Forse Giorgia Meloni pensava di aver sedotto a raffiche di smaglianti sorrisi stereotipati i tunisini, ma persino i media locali sono rimasti coi piedi ben per terra, badando ad evidenziare il “do ut des” che potrebbe scaturire dalla sua visita, ossia limitandosi all’ufficialità in un Paese dove ormai la libertà di stampa è limitatissima. Come spiega Frida Dahmani nel suo interessante e disincantato articolo pubblicato da Jeune Afrique, settimanale prestigioso in lingua francese fondato nel 1960. Il reportage inizia proprio con la grottesca sceneggiata cui si è prestata (ben contenta di farlo) al termine dei colloqui con le autorità tunisine, lasciandosi immortalare in piedi dietro un leggio, lasciando intendere un tradizionale “botta e risposta”, come si usa al termine di ogni summit: “L’immagine è ingannevole, sembra tratta da una conferenza stampa quando non vi è presente alcun giornalista”. Un teatrino che ha fatto comodo alla Meloni. Come ai suoi ospiti. Finzione. Silenzio. Paura delle domande. Veline. Il copione è noto, i regimi non tollerano punti interrogativi.
Generosamente, sia pure con una certa ironia, la Dahmani ipotizza che la nostra premier (“essa stessa ex giornalista”), si sia prestata al vergognoso gioco (una evidente “anomalia”) per puro pragmatismo, il che sottintende una precisa scelta politica. Ossia, “non dover evocare la libertà di stampa e più in generale il capitolo delle libertà in Tunisia. Un tema che non l’interessa per davvero”, ed inoltre perché la porterebbe dritta negli affari interni della Tunisia, compromettendo lo scopo della sua visita, cioè raggiungere gli obiettivi di una nuova e più solida collaborazione fra i due Paesi in materia energetica e soprattutto sul delicato e polemico fronte dei migranti. La Meloni, per convincere i suoi interlocutori, ha promesso l’aiuto di Roma all’FMI perché attivi finanziamenti a Tunisi. In cambio, si aspetta un più stretto controllo sui flussi migratori.

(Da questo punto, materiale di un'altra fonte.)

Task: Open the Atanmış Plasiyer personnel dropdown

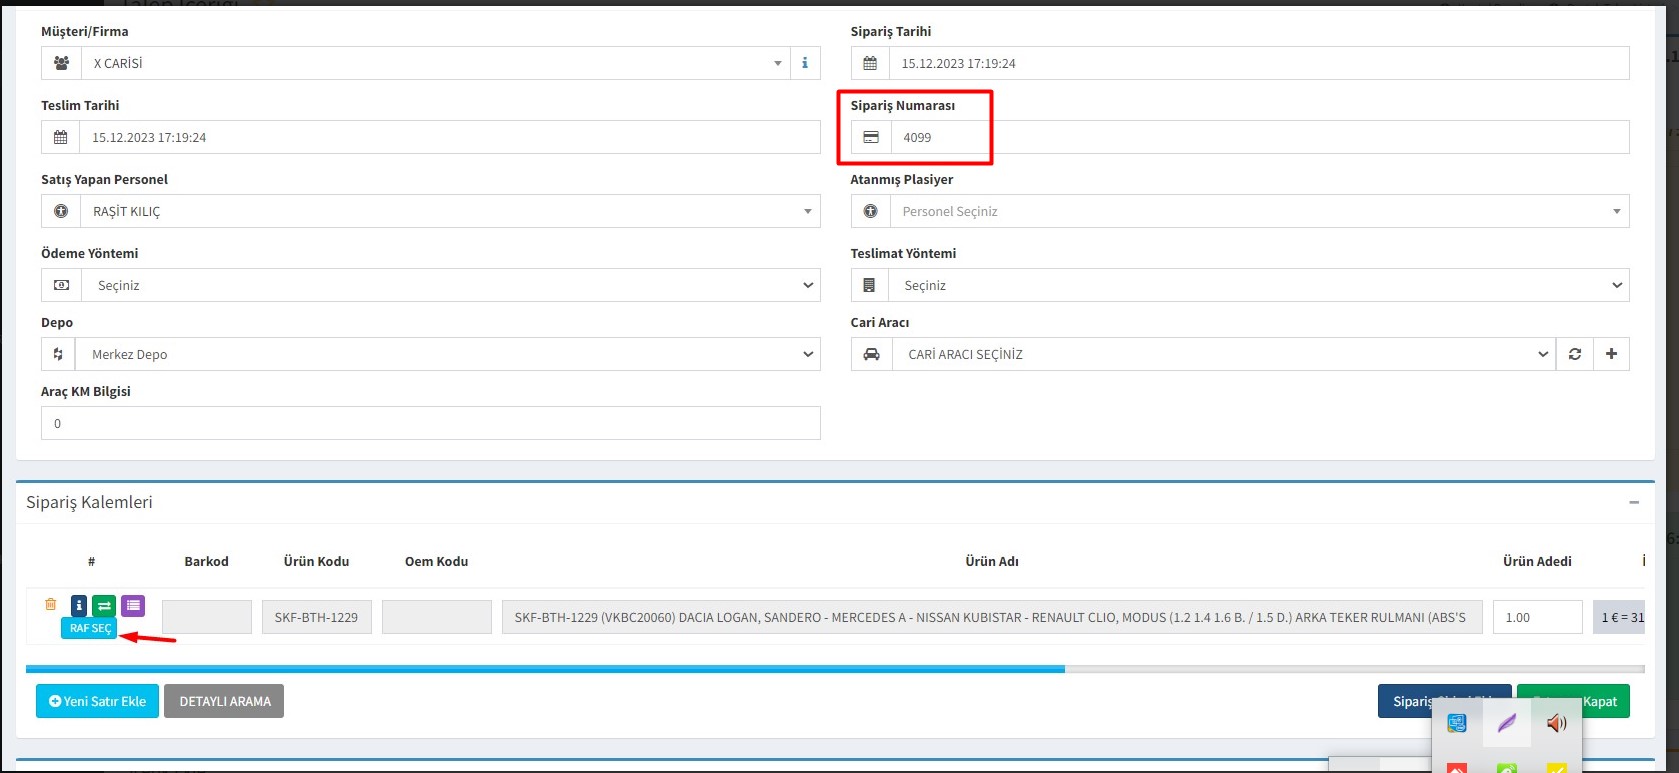Action: point(1258,211)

E tuttavia, durante questa visita, nel cuore di Tunisi, sui gradini del Teatro municipale, c’erano parecchie famiglie di migranti a protestare contro la presenza della Meloni in Tunisia. Da mesi reclamano infatti informazioni sulle persone scomparse e denunciano l’indegno trattamento inflitto ai migranti detenuti in Italia. La loro protesta ha il pieno sostegno del Forum tunisino per i diritti economici e sociali (FTDES). La giornalista di Jeune Afrique ha ascoltato Romdhane Ben Amor, portavoce di questa Ong: “La visita della premier italiana si inserisce nella medesima logica esercitata verso Tunisi dalle politiche di pressione e di ricatto dell’Unione europea”.
Non ha torto, secondo la giornalista: “Meloni tende ad imporsi come un intermediario tra la Tunisia e le istanze internazionali, ed ha assicurato al presidente Kais Saied la sua disponibilità ‘a tornare ben presto accompagnata dalla presidente della Commissione europea Ursula von der Leyen’”.

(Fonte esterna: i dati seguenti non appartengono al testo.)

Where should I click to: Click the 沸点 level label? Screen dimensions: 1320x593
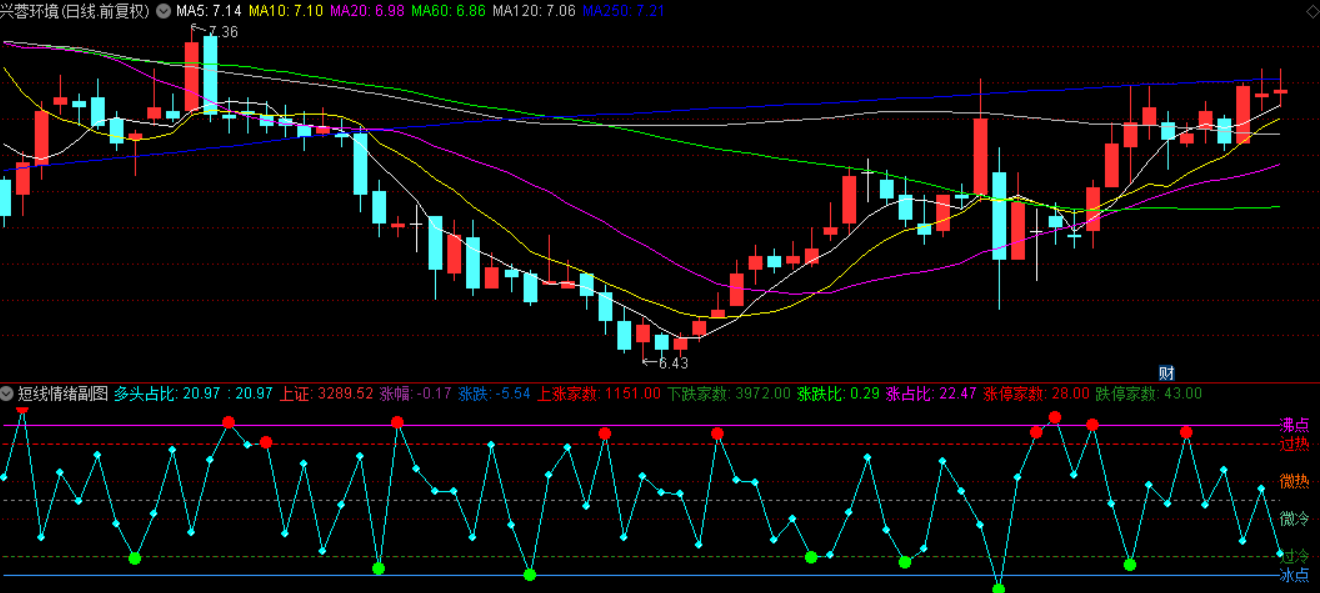click(x=1294, y=424)
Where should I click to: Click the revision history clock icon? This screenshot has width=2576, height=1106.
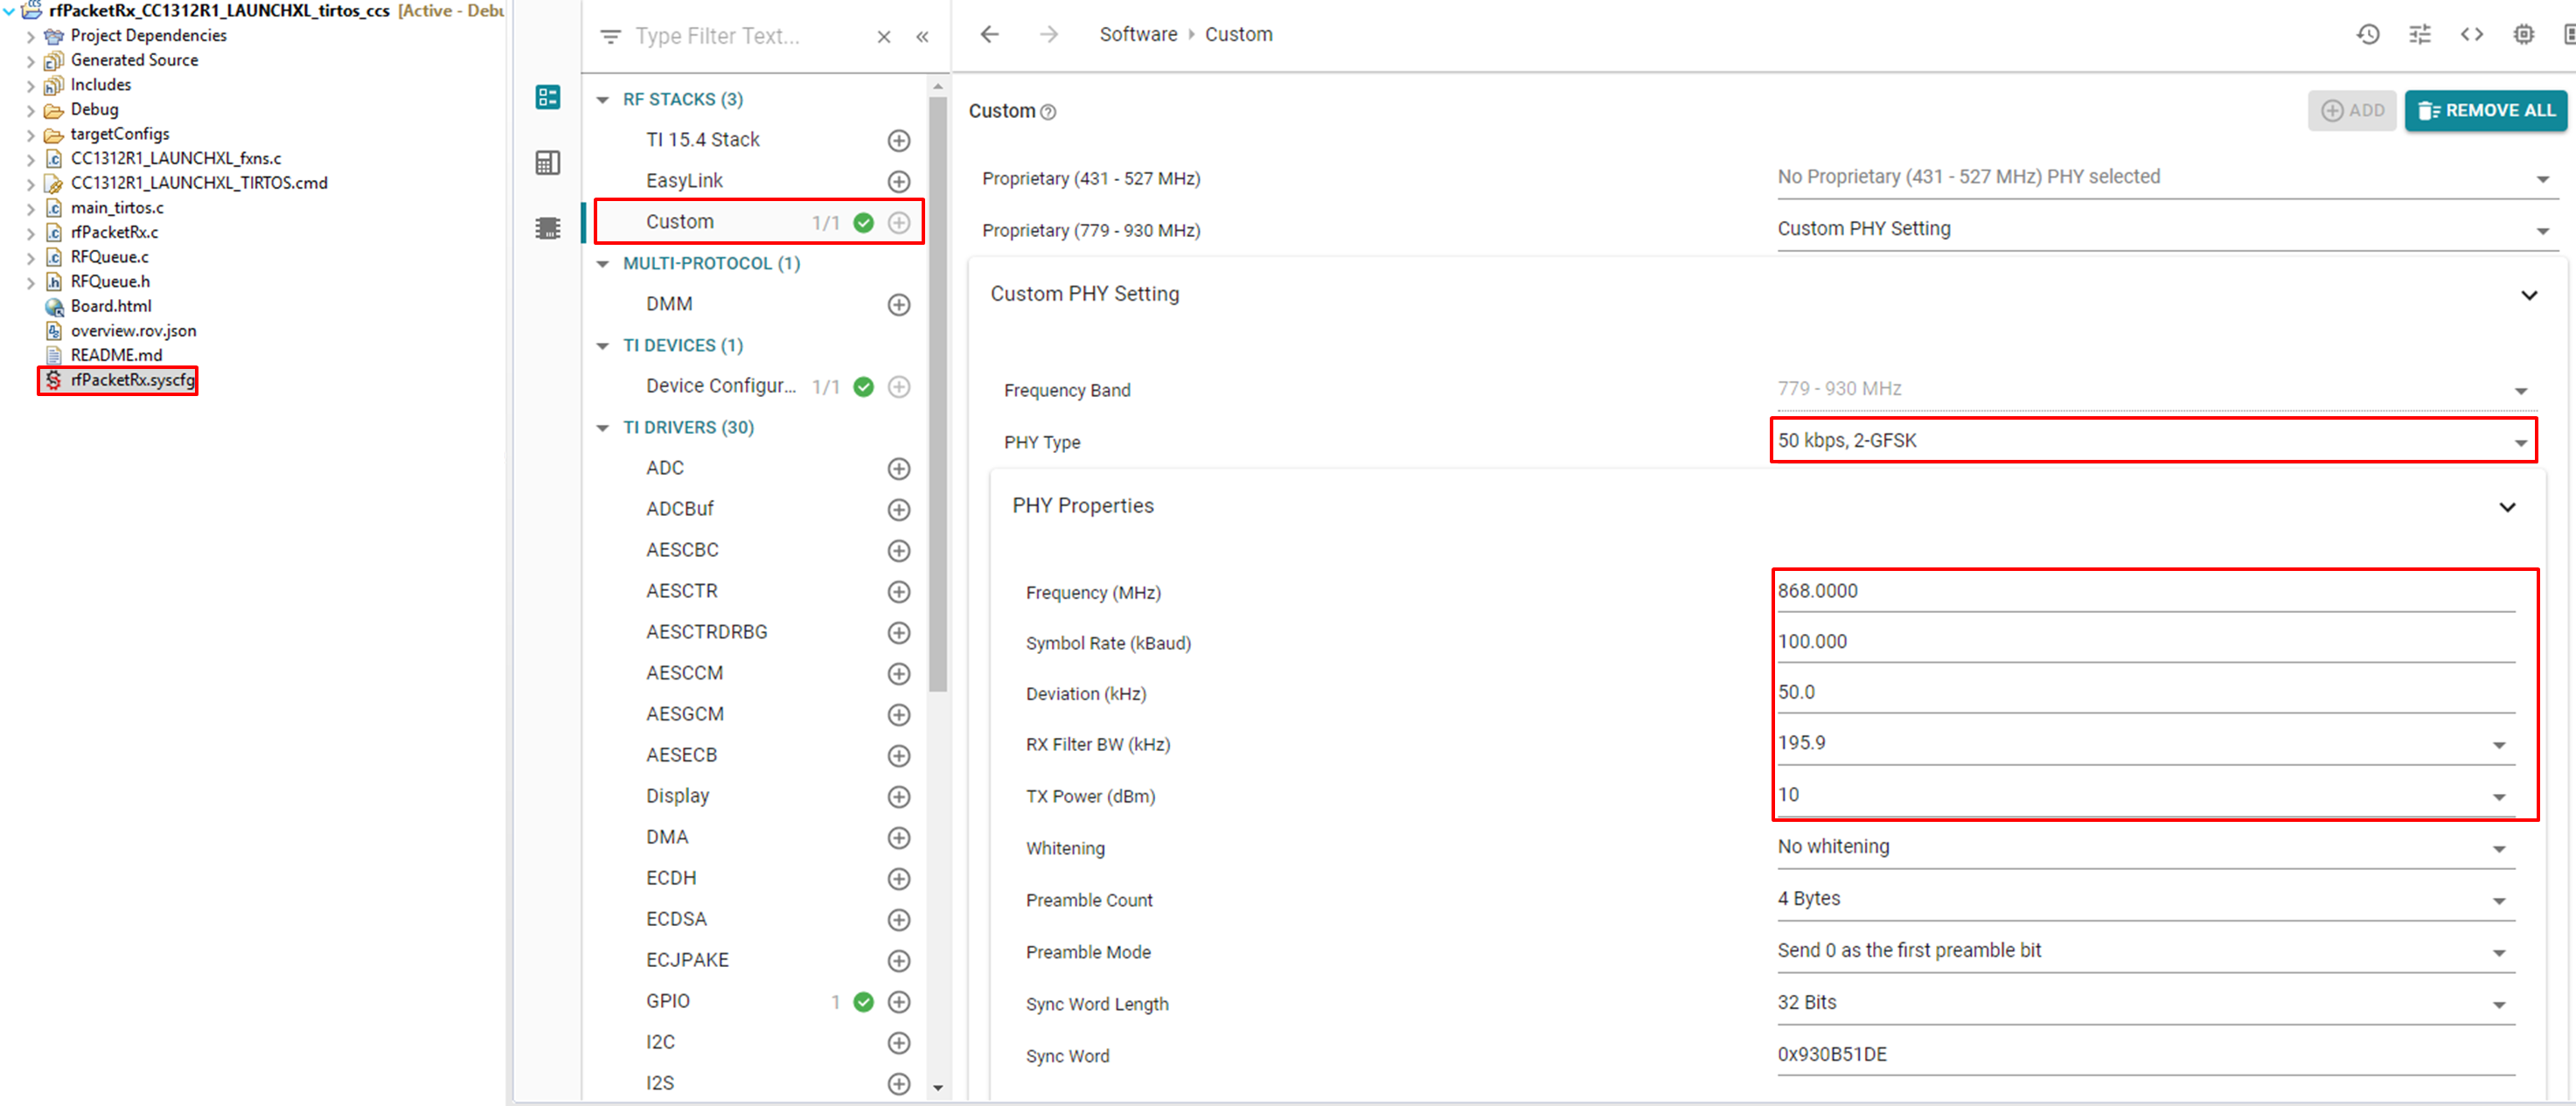(x=2368, y=34)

In verità, Tunisi preferirebbe vederla tornare in compagnia di un’altra donna, la potente rappresentante di un’altra istituzione, il Fondo Monetario Internazionale. In effetti, scrive Jeune Afrique, questo “compito d’intermediazione che si è assegnata Meloni è più delicato”, rispetto ad una eventuale visita della von der Leyen, “da molte settimane, la presidente del consiglio italiano tenta d’essere ascoltata dalla direttrice del Fondo Monetario Internazionale, Kristalina Georgieva, perché l’ente di Bretton Woods riduca i livelli di requisiti e faciliti le procedure così che la Tunisia possa accedere ad un prestito di 1,9 miliardi di dollari” (un accordo di principio era stato ottenuto nell’ottobre del 2022, nda).

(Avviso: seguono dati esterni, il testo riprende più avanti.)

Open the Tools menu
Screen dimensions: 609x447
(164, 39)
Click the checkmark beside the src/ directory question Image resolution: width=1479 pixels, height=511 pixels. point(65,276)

“Una missione difficile”. La lunga attesa irrita il presidente Saied, che insiste sul suo rifiuto “dei diktat venuti dall’estero”, ed esige “il rispetto della volontà del popolo”. Su questo punto, la Meloni non ha potuto offrire granché, oltre la promessa di riprovarci. Ha cercato di puntare sul feeling della franchezza di linguaggio, per cercare di cambiare i rapporti fra i due Paesi con una svolta a “180 gradi”, “per riprendere uno dei tic idiomatici della Meloni”. A spese della Francia, ha commentato un veterano della diplomazia tunisina, “si sta disegnando un asse Algeri, Roma, Tunisi”, è la sintesi del geopolitico Rafaa Tabib, mentre il sociologo Mouldi Gassoumi osserva che “l’approccio regionale della Meloni si fa secondo una certa taylorizzazione, in cui ogni paese è trattato singolarmente”. Una strategia, in apparenza, fruttuosa, giacché l’Italia da qualche mese è “in prima linea in una larga porzione del Maghreb”.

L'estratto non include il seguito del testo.